▸ **Цель задания**: Продолжите приведенный ниже отрывок о стычке Орджоникидзе с Кобахидзе и ленинской логике, начав сразу после его последнего предложения.

▸ **Отрывок для рассмотрения**:
********

Насчет «ишака Сталина» и пятерых детей в лачуге история умалчивает. Известно, что Кобахидзе, один из национал-уклонистов, в пылу спора обвинил Орджоникидзе, возглавлявшего краевой комитет ВКП(б), в коррупции. Горячий Серго в ответ дал обидчику по физиономии — а что, еще Ленин, оправдывая его, говорил, что у него «характер вспыльчивый», — вот он и вспылил. Серго вообще подраться любил, он и на Молотова, с которым дружил, тоже как-то в пылу дискуссии кинулся — потом еще Киров их мирил. Из инцидента же с Кобахидзе возникла крупная партийная склока, ее пришлось расследовать Сталину и Дзержинскому, и они, не питая ни малейшей симпатии к грузинским националистам, что называется, «прикрыли» Серго. Кстати, в этом конфликте отчасти и Ленин виноват — надо было ему сразу конкретизировать, кому можно морду бить, а кому нельзя, а то и запутаться недолго: в одном случае Ильич мордобой оправдывает, а в другом — наоборот.
Но что здесь самое замечательное — так это ленинская логика. Грузин грузину врезал, инцидент расследовали грузин и поляк и никакого политического криминала не нашли, кроме обычной распущенности, а из всего этого почему-то получился «великорусский шовинизм». Правда, со Сталиным по части «держиморд» у Ленина были давние счеты, они не сошлись во взглядах на национальную политику СССР. Ленин хотел устроить союз на началах полной автономии, а Сталин продавил федеративный принцип. По поводу чего Ленин утверждал, что самые худшие великорусские шовинисты получаются из «инородцев». Отчасти он прав, по части русофобии не то что грузинам, но даже полякам и украинцам куда как далеко до среднего русского интеллигента. У них нелюбовь к России осознанная и разумная, имеются счеты и претензии, а у нашей «совести нации» она какая-то прямо желудочная.

********

▸ **Предоставленные сведения**:
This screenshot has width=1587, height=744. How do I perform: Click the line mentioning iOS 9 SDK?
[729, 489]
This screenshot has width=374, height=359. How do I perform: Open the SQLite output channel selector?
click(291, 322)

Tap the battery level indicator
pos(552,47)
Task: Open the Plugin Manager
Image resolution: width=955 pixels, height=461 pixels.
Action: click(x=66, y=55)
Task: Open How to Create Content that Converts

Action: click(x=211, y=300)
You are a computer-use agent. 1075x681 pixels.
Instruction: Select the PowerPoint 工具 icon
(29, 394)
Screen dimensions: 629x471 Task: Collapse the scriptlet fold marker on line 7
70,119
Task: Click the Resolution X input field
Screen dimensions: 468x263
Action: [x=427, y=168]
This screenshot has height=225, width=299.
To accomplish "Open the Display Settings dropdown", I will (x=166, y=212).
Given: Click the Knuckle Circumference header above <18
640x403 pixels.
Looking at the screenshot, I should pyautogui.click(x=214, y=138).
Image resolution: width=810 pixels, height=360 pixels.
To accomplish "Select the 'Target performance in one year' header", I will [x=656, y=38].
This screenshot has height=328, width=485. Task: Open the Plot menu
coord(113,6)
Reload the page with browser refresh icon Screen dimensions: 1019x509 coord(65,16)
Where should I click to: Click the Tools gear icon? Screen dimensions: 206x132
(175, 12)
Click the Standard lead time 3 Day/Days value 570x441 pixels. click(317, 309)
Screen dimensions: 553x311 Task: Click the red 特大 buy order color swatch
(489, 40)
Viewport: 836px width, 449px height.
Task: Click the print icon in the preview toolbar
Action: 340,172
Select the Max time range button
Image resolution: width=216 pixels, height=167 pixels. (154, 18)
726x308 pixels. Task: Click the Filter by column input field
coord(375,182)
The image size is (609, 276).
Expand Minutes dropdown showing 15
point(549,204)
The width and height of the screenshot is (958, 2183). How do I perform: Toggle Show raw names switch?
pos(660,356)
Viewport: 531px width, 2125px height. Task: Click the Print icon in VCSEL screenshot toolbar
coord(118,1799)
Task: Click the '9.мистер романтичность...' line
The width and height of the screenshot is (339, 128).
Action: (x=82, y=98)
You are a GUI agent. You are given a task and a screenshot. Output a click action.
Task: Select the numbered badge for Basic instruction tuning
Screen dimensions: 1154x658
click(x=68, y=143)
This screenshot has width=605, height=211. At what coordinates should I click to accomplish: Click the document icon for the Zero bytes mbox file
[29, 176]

********

▸ **Ответ на задание**:
Этим инцидентом неприятные сюрпризы со стороны Ленина не закончились. В мае 1924 года, за пять дней до открытия XIII съезда партии, Крупская передала в ЦК конверты со всеми работами Ленина, надиктованными в период болезни, сказав, что Ленин просил огласить «Письмо к съезду» после своей смерти на съезде партии. Доказательств этому никаких не было, да и само письмо представляло собой машинописный экземпляр, даже не подписанный. Тем не менее со вдовой вождя спорить не стали, документы приняли, разве что «письмо» не стали читать с трибуны и произвели оглашение по делегациям. Строго говоря, серьезно повредить «Письмо» могло только Сталину, однако предложение Ленина заменить генсека съезд не стал даже обсуждать, и все делегации без исключения высказались за Сталина. Что любопытно, в его защиту горячо и страстно выступил Зиновьев. Тем и закончилась история с завещанием, воскресшая в годы перестройки как сенсация и ни в коей мере не являвшаяся таковой в то время, когда она произошла.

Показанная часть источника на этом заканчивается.